Menteri Pertahanan Usul Latihan Terintegrasi TNI Ditingkatkan Menjadi 3 Kali dalam Setahun
Pendekatan latihan terintegrasi dan pembinaan TNI menjadi fokus Menteri Pertahanan (Menhan) Sjafrie Sjamsoeddin. Usulan untuk meningkatkan frekuensi latihan hingga dua hingga tiga kali dalam setahun disampaikan oleh Menhan untuk memperkuat kesiapan personel, alutsista, dan dukungan operasi.
Latihan Terintegrasi TNI
Sjafrie mengemukakan usul ini setelah menghadiri latihan terintegrasi tiga matra TNI di Dabo Singkep, Kabupaten Lingga, Kepulauan Riau, pada Rabu kemarin. Menurutnya, program latihan baik terintegrasi maupun pembinaan di setiap angkatan harus dilakukan dengan frekuensi yang lebih tinggi. Hal ini bertujuan agar kesiapan prajurit, alutsista, dan dukungan logistik tetap terjaga menghadapi berbagai tantangan pertahanan negara.

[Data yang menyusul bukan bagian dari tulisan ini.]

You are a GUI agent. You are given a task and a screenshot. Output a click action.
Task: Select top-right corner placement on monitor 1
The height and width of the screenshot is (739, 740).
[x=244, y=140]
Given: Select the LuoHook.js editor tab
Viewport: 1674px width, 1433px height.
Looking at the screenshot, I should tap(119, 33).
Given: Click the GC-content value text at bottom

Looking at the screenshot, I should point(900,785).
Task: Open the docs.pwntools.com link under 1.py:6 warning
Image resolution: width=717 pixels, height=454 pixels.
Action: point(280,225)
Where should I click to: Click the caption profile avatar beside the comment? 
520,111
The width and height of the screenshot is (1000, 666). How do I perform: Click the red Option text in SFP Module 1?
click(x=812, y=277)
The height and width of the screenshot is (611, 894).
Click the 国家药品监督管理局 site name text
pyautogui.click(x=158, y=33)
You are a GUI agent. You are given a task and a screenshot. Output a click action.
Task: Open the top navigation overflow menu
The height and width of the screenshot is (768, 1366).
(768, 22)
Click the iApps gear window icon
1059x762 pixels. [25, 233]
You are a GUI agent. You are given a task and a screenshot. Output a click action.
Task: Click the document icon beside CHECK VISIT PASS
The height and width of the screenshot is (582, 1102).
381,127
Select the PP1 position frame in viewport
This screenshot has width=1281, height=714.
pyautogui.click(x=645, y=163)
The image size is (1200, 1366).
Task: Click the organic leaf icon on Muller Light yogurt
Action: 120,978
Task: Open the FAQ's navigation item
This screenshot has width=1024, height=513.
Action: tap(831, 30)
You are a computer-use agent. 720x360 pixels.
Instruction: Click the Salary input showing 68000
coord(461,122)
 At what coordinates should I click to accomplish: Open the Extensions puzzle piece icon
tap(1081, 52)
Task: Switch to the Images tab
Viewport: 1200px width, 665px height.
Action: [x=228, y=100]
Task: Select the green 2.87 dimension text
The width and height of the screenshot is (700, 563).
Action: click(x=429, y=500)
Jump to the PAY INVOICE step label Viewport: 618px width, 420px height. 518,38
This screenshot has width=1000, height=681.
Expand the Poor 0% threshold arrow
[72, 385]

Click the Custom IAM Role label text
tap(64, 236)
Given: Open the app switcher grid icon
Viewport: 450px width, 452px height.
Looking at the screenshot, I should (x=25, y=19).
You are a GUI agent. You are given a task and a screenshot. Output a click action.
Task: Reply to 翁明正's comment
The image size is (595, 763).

Penekanan pada Dukungan Anggaran
Peningkatan frekuensi latihan tersebut tentu memerlukan dukungan anggaran yang memadai. Oleh karena itu, kehadiran pimpinan Komisi I DPR RI dalam kegiatan tersebut dianggap sebagai langkah penting untuk mendukung kebutuhan pembiayaan latihan TNI. Selain itu, Kementerian Pertahanan juga akan memperkuat pemanfaatan produk industri pertahanan dalam negeri, termasuk penggunaan kendaraan tanpa awak untuk pengawasan dalam pengamanan wilayah perbatasan.
Sjafrie menegaskan bahwa pengembangan industri pertahanan dalam negeri adalah sebuah bentuk pertanggungjawaban pemerintah dalam memperkuat kemampuan pertahanan serta mendukung kemandirian alutsista nasional. Dengan adanya upaya ini, diharapkan kesiapan tempur TNI dapat terus terjaga dan meningkat dari waktu ke waktu.